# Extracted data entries
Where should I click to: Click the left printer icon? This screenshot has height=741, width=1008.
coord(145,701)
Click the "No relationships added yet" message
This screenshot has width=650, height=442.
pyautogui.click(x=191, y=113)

# AIM OF THE EXERCISE
Return each entry above exactly, leaving none out.

# FINISHED EXERCISE
Where should I click to: Click the left printer icon? This screenshot has height=741, width=1008.
coord(145,701)
Click the "No relationships added yet" message
This screenshot has width=650, height=442.
pyautogui.click(x=191, y=113)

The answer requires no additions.